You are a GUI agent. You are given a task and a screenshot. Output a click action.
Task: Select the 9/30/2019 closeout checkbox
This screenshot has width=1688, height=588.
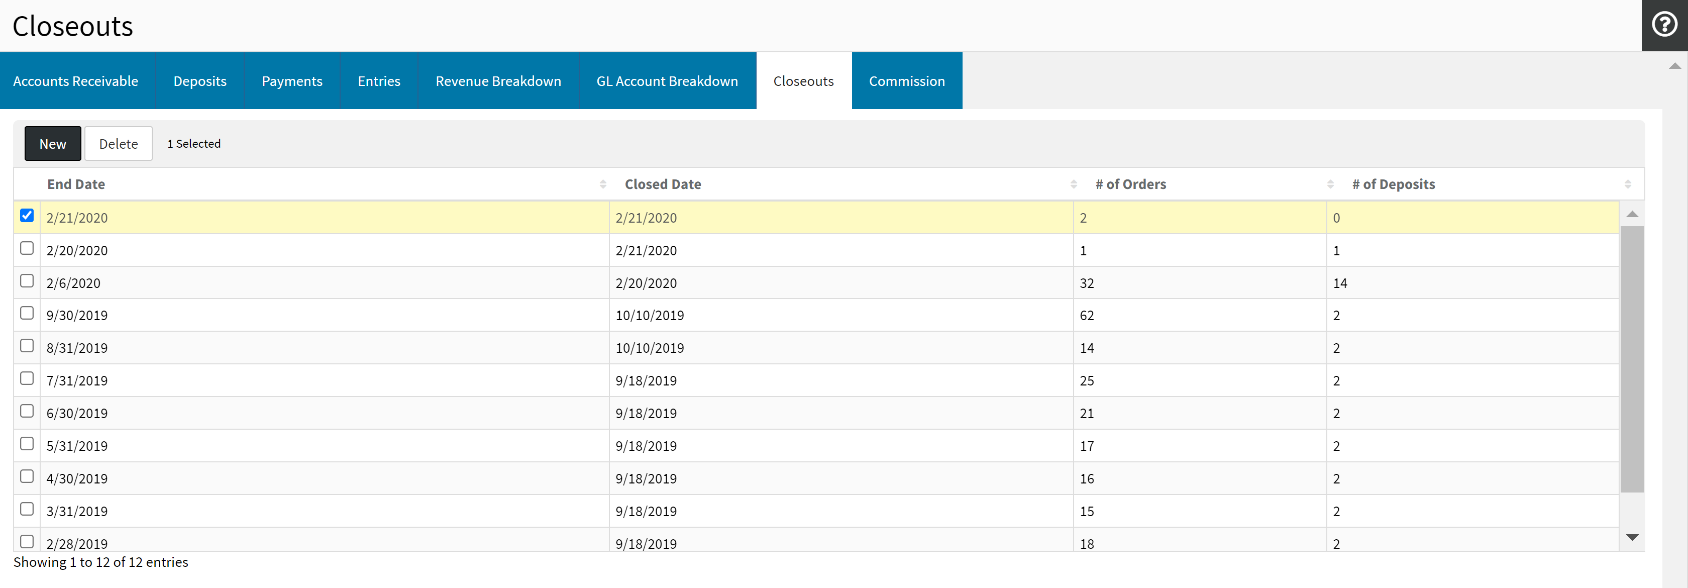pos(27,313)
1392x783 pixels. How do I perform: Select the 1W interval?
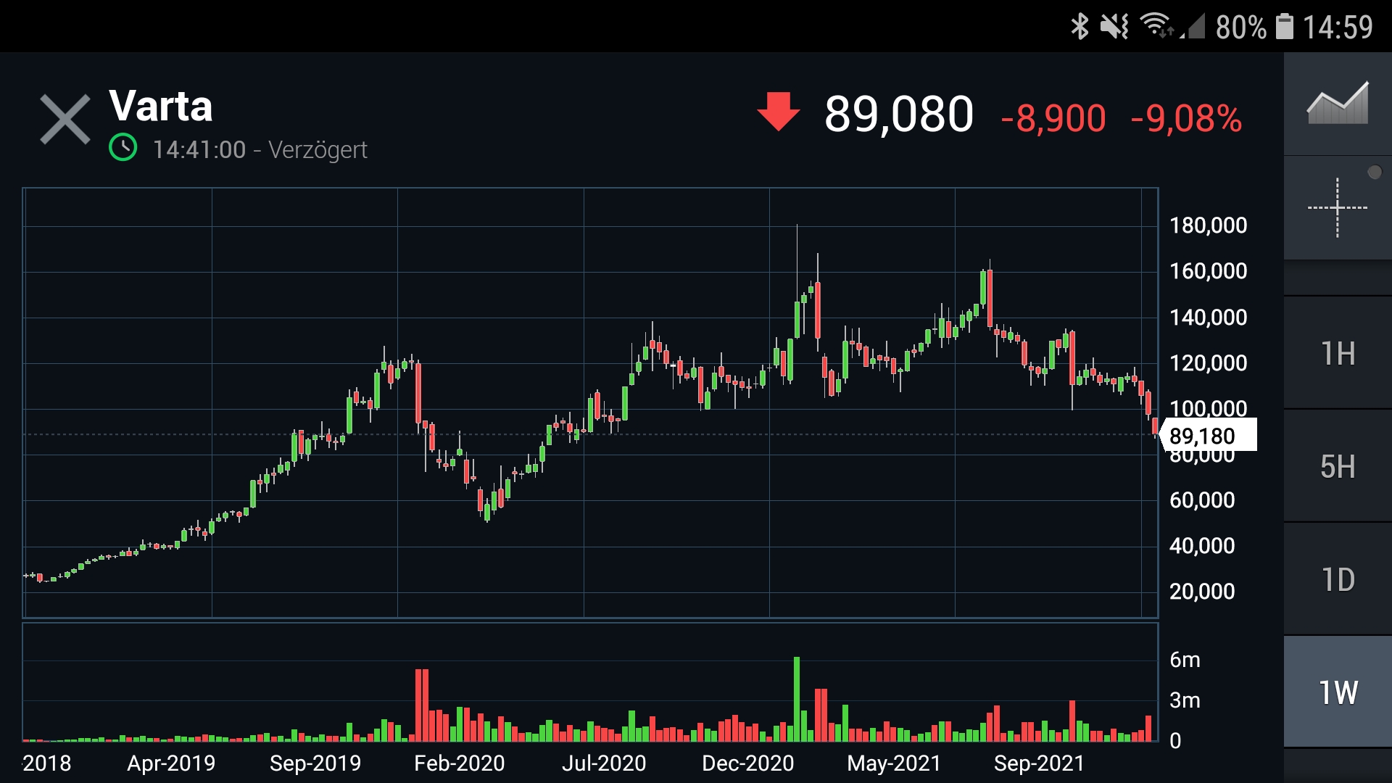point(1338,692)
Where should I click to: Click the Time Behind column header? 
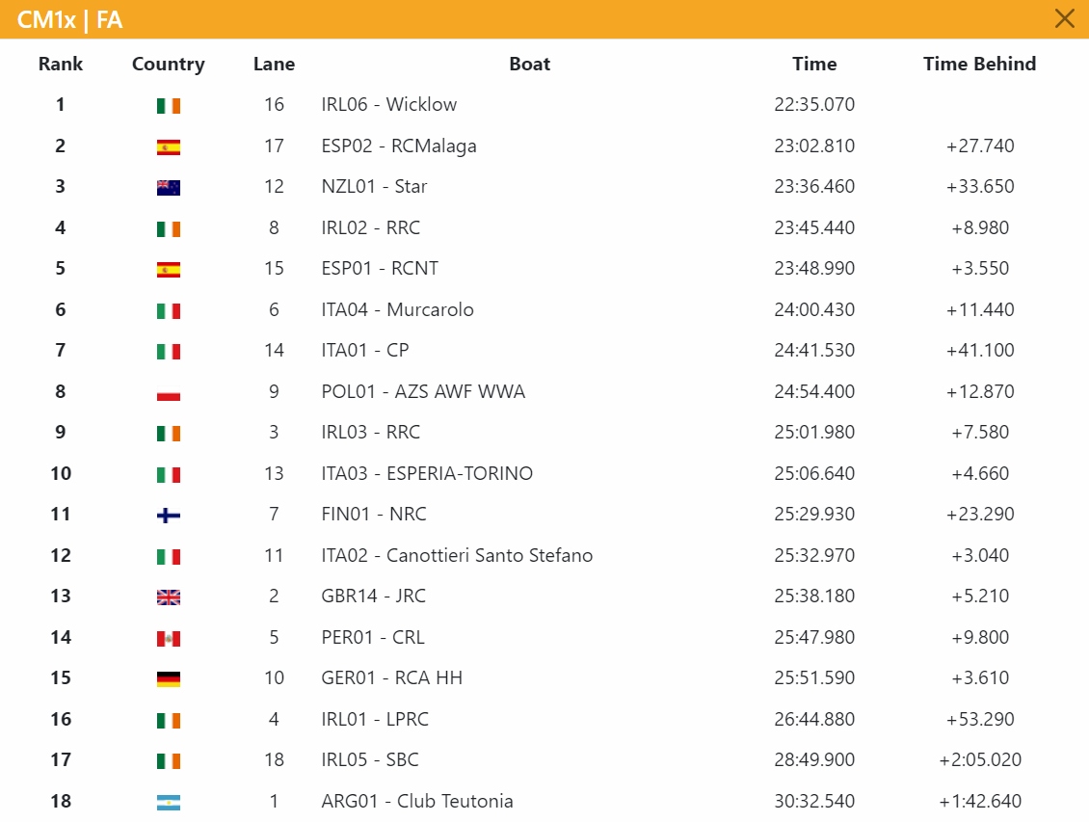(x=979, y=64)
● ● ● ● ● ● ●
- Task statement -
Reproduce the material above verbatim, line for line, omitting the pictures.

- Result -
You are a GUI agent. You are given a task and a screenshot. Output a click action.
Task: Select the 9/30/2019 closeout checkbox
This screenshot has width=1688, height=588.
pos(27,313)
1392x783 pixels. How do I perform: Select the 1W interval?
point(1338,692)
Where should I click to: Click the Time Behind column header? 
(x=979, y=64)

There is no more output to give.